### TEXT PASSAGE
The generated 3D model data of the person in the volumetric studio is supplied from the volumetric video generation device 72 to the volumetric 2D video generation device 22, and the volumetric video generation processing in FIG. 9 is ended. Note that, the volumetric video generation processing in FIG. 9 is repeatedly executed on the imaged images sequentially supplied as the moving images from the cameras 71.

5. Volumetric 2D Video Generation Processing

Next, volumetric 2D video generation processing of generating the volumetric 2D video (RGB-D) corresponding to the motion of the real camera 51 performed by the volumetric 2D video generation device 22 will be described with reference to the flowchart of FIG. 10. This processing is started, for example, in a case where the 3D model data of the person is supplied from the volumetric video generation device 72 and the virtual viewpoint information is supplied from the background video generation device 53.

First, in step S31, the volumetric 2D video generation device 22 sets 1 to a y coordinate for determining a pixel of interest (x, y) of the volumetric 2D video (RGB) and the volumetric 2D video (Depth) which are output videos, and in step S32, sets 1 to an x coordinate.

- In step S33, the volumetric 2D video generation device 22 calculates which three-dimensional position of the 3D model of the person in the volumetric studio is drawn on the basis of the virtual viewpoint information from the background video generation device 53 for the position (x, y) of the output video.
- In step S34, the volumetric 2D video generation device 22 acquires RGB values from the texture data of the 3D model data for the calculated three-dimensional position of the 3D model of the person.
- In step S35, the volumetric 2D video generation device 22 calculates a distance from the virtual camera for the calculated three-dimensional position of the 3D model of the person on the basis of the virtual viewpoint information.
- In step S36, the volumetric 2D video generation device 22 converts a value of the calculated distance from the virtual camera into a depth value. The conversion from the value of the distance to the depth value may be performed by any method, and for example, the following method can be used. For example, in a case where an imaging area of the volumetric studio is 10 m×10 m×3 m and the depth value of the volumetric 2D video (Depth) is represented by 16 bits, since a maximum value of a distance d in the volumetric studio is 12.65 . . . m, 13.0 m is set as the maximum value of the distance, and the distance d is converted into the depth value depth by the depth value depth=(65535−d*65535/13.0). However, in a case where there is no three-dimensional position of the 3D model matching the pixel of interest (x, y), the depth value depth=0. This depth value increases as the distance decreases.

### RECORD LIST
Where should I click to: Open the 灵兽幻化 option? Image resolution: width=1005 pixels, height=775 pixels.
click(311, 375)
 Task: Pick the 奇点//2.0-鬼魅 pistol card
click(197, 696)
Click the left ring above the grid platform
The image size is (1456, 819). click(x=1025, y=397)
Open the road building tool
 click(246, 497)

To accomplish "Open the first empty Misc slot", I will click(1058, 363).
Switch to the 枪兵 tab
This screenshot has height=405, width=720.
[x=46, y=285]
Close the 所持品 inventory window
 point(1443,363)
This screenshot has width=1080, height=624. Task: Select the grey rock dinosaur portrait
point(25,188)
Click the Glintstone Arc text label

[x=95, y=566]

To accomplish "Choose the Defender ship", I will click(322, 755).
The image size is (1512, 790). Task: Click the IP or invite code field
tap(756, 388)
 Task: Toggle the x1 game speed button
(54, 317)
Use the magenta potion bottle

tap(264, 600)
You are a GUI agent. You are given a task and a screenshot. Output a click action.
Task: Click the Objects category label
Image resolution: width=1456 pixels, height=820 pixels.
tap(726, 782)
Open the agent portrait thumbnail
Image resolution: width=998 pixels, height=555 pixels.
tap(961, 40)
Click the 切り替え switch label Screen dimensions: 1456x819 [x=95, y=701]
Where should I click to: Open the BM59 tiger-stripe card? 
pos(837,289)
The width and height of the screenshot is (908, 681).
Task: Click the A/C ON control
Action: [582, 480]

### WORK REQUIRED
In the passage on volumetric 2D video generation, what depth value is used when no three-dimensional position of the 3D model matches the pixel of interest?

### RESULT BELOW
The depth value is 0.